What to produce: If a line in the entries below contains "will", copy it.

Recorded information:
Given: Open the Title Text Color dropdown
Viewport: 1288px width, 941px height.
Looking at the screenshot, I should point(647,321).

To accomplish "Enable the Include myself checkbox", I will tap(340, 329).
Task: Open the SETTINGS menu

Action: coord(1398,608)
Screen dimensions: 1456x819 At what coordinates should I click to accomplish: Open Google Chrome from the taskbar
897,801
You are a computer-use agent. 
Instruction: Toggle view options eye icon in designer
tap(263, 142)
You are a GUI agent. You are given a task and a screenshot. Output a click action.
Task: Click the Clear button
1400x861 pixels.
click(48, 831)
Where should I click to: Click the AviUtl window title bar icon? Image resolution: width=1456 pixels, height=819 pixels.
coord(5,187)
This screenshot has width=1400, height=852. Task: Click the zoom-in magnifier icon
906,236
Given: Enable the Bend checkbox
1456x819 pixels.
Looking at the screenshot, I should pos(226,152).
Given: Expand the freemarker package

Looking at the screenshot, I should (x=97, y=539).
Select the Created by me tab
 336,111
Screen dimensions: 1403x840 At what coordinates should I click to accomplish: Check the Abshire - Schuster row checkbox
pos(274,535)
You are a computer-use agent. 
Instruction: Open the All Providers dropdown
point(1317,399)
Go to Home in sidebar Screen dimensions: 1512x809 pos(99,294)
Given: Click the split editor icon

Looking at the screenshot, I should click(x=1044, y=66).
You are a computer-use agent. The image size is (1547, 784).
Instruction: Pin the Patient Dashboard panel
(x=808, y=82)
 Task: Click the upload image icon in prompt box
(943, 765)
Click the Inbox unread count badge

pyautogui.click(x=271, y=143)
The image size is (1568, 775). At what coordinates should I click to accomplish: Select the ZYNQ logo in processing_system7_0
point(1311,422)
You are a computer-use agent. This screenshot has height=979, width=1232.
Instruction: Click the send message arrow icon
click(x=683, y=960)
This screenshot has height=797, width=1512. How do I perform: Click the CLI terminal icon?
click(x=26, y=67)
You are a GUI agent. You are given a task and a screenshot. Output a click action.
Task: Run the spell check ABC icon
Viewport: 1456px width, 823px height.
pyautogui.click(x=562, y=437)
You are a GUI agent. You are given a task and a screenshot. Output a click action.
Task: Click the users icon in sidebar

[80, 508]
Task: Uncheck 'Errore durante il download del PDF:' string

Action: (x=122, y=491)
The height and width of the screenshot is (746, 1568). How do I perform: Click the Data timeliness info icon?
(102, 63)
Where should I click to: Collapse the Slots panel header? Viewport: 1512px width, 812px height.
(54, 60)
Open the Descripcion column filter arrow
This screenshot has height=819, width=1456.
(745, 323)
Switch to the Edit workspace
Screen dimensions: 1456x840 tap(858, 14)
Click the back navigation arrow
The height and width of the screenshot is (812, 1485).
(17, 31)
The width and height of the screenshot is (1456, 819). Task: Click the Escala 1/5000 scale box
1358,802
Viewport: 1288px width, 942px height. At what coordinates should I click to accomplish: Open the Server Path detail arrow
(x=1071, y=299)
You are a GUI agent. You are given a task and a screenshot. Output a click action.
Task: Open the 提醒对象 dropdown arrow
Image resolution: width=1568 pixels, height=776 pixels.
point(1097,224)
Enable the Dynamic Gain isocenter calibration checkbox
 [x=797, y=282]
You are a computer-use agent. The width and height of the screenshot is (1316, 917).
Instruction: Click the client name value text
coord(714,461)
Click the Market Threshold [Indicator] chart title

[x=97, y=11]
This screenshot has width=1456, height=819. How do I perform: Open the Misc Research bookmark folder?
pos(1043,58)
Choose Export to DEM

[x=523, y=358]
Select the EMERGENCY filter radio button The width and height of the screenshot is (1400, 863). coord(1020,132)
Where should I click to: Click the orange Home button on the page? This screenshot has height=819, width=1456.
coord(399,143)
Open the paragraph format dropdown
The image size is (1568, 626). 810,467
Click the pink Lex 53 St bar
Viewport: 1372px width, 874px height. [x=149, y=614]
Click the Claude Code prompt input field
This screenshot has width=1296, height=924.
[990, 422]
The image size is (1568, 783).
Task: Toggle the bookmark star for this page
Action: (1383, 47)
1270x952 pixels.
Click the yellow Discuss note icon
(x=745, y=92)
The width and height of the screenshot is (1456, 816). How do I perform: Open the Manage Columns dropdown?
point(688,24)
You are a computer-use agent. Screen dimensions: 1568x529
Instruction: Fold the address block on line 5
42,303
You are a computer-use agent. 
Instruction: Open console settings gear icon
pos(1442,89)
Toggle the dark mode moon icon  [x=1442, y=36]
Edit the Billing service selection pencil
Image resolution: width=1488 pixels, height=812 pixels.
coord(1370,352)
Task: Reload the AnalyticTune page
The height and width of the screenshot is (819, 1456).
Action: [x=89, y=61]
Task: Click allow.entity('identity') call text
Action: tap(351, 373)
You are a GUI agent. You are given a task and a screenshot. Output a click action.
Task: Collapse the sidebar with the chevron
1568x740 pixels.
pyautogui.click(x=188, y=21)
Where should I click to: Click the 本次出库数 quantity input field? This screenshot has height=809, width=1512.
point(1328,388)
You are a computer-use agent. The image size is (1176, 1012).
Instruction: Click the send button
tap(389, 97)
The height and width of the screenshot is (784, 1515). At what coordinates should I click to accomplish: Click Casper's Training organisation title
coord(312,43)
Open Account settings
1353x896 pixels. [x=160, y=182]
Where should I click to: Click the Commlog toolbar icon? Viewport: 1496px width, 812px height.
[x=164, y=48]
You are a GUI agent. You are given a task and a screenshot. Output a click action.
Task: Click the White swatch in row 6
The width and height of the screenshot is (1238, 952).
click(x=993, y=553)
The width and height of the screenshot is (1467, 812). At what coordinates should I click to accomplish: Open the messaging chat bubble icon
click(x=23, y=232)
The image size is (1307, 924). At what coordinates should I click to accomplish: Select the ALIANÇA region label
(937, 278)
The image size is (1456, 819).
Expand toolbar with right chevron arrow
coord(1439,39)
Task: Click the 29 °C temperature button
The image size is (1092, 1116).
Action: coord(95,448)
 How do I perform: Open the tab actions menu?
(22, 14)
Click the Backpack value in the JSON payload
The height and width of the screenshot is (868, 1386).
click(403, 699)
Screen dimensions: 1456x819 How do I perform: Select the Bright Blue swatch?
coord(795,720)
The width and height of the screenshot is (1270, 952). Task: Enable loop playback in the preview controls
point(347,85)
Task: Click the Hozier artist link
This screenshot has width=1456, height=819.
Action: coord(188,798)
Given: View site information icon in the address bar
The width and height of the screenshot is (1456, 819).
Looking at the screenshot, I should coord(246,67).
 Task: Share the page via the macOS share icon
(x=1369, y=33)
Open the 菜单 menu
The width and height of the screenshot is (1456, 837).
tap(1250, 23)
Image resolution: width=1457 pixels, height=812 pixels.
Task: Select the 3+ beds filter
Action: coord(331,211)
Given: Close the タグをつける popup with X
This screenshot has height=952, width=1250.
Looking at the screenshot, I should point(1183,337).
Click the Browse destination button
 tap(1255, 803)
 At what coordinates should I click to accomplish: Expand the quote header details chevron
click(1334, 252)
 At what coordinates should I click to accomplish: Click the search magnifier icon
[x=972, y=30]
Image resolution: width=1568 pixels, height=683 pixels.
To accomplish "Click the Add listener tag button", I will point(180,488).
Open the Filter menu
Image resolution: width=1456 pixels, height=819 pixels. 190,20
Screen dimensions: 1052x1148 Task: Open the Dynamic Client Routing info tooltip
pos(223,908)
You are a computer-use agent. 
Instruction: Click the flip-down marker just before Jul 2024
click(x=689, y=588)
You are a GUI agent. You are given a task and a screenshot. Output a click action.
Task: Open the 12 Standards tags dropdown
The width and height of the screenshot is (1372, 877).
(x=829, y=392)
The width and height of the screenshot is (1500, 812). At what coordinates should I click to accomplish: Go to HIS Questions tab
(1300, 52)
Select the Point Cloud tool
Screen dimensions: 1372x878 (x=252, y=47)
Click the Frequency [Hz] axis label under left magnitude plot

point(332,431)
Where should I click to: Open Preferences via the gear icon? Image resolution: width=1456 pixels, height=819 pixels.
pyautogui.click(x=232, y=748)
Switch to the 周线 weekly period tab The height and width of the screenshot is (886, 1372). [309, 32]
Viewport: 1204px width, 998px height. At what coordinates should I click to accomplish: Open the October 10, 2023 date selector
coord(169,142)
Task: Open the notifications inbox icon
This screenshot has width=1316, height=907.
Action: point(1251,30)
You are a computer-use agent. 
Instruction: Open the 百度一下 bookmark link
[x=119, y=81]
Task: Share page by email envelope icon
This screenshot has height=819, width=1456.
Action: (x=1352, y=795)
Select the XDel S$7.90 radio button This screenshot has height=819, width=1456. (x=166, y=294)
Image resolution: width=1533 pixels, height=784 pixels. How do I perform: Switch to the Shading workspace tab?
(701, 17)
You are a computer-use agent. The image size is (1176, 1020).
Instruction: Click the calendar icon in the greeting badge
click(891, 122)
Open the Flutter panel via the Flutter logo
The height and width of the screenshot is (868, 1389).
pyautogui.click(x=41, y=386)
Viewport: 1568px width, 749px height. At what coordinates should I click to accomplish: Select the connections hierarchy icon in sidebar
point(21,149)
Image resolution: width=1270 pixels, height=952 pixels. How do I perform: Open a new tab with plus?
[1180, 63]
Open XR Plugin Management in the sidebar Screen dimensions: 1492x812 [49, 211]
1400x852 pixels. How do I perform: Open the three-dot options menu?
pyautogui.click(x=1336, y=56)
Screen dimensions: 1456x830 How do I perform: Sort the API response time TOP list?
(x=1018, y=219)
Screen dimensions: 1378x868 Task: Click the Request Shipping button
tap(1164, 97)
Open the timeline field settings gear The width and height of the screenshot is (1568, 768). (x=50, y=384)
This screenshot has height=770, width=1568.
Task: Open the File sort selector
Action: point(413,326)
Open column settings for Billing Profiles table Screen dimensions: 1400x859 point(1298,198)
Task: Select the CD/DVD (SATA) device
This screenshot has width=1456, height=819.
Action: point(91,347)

Task solution:
To accomplish "Enable the Include myself checkbox", I will tap(340, 329).
To accomplish "Click the Add listener tag button", I will point(180,488).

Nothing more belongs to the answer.